Each time when I meet with families, we talk about the progress their child is making on their objectives. I start by asking parents to provide me with information on the successes they have seen in their child over the past few weeks. Sometimes the progress is measured in the smallest fraction of an inch, and at other times the child makes multiple inches of progress. Whether the progress is small or large, we view that as success. As the title of this article states, progress is measured in inches – not miles. I view every little success as adding up to inches that turn into miles.
There are times when families feel as though they are stuck and not making much progress. I will admit that sometimes the progress is really slow, but more often than not progress is being made; it just may not be in the area we are focusing on.
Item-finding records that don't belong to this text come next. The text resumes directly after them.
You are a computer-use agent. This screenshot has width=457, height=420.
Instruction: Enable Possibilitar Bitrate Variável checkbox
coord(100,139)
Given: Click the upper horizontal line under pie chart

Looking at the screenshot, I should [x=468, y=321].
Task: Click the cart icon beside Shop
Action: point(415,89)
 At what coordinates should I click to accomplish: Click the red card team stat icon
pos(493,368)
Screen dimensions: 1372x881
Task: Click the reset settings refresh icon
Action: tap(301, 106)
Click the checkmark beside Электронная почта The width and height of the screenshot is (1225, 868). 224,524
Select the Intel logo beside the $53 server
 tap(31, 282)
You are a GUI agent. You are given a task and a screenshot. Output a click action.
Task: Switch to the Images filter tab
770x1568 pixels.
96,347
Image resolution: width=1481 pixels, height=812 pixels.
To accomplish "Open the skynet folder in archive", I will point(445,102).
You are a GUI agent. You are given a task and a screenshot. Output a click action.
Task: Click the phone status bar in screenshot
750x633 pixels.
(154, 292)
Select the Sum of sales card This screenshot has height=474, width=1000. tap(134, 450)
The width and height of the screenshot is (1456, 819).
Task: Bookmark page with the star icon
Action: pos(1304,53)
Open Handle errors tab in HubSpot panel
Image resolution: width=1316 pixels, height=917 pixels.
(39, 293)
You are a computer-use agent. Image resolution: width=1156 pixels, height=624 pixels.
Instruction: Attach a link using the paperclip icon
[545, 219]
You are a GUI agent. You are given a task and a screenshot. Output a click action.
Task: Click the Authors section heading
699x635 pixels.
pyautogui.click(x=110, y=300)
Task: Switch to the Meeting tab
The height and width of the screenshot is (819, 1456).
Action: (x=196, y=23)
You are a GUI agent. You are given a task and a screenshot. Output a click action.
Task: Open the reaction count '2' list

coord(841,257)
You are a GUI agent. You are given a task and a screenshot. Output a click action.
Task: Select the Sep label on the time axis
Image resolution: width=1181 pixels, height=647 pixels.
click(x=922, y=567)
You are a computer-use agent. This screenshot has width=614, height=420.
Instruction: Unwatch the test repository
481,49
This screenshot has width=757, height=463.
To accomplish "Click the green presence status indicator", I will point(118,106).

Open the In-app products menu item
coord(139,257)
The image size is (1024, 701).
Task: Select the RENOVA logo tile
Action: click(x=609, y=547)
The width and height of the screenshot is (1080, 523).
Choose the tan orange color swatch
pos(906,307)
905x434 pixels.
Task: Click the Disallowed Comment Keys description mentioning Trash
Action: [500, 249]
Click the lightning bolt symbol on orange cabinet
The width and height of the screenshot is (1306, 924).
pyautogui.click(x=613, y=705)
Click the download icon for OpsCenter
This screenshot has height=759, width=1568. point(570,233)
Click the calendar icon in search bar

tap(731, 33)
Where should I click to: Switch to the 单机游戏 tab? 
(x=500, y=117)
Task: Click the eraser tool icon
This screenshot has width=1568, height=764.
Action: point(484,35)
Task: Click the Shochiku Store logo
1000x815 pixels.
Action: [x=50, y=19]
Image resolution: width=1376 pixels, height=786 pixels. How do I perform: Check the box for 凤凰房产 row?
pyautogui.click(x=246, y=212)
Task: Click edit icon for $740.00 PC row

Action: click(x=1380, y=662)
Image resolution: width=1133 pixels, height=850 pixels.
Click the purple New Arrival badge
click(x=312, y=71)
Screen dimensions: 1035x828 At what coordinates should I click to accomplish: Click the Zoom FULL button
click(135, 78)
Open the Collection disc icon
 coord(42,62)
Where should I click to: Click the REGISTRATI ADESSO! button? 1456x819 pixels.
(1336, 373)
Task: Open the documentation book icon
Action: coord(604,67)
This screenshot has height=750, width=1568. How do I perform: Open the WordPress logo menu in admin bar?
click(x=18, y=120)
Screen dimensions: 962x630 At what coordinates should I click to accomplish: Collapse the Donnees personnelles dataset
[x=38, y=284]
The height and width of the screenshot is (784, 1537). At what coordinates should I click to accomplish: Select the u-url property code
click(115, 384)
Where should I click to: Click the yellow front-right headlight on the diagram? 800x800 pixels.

I have parents come in to meet with me and report, “We don’t really feel like we have made progress on our objective”; and then they state, “Johnny is now fully potty trained.” Wow, that is huge progress in a month’s time; it just wasn’t progress on the specific objective we were targeting. It can be really difficult sometimes to take that step back and find the progress; but I can guarantee that unless the child has been really ill or no work at all has been done, there will be some progress made.
I do occasionally have families who come in to meet with me and report that they really haven’t done much since our last session. Being a parent can be really tough; it is easy to get bogged down in the day to day of life, and forget to do those things that will help your child move forward. This is the time when we make a plan to refocus, and determine the 1-2 things they can do each day to help them move forward.
At other times, I have parents who get so focused on doing things right, that they forget that our lives are about progress, not perfection. I’m not looking for perfection in my families; I’m looking for families who put their best foot forward, and make an effort. When families discover that remediation isn’t about achieving perfection but about finding their own “good enough,” tremendous progress is made.
One of the favorite parts of my job is doing update assessments with my client families. This is such a great time for families and me to pause, and to take a look at all of the progress that has been made over the past number of months. Sometimes when you are living it day to day, it can be really hard to see the progress; but when we pause and look back, we are amazed to see what has been accomplished. I recently read a book that stated, “Progress is evolutionary, not revolutionary.” I love that statement, and feel like it perfectly describes the work that our families are doing every day. Each child’s progress is slowly evolving, not radically changing.
I know that I personally like change over time, not drastic immediate change. It is much easier to appreciate and accept the change when it happens over time. Slowly evolving change will also be longer lasting, and have greater effect. For the families I work with, slow changes add up to a better quality of life for the child and the family as a whole. We learn to measure progress in inches, not miles!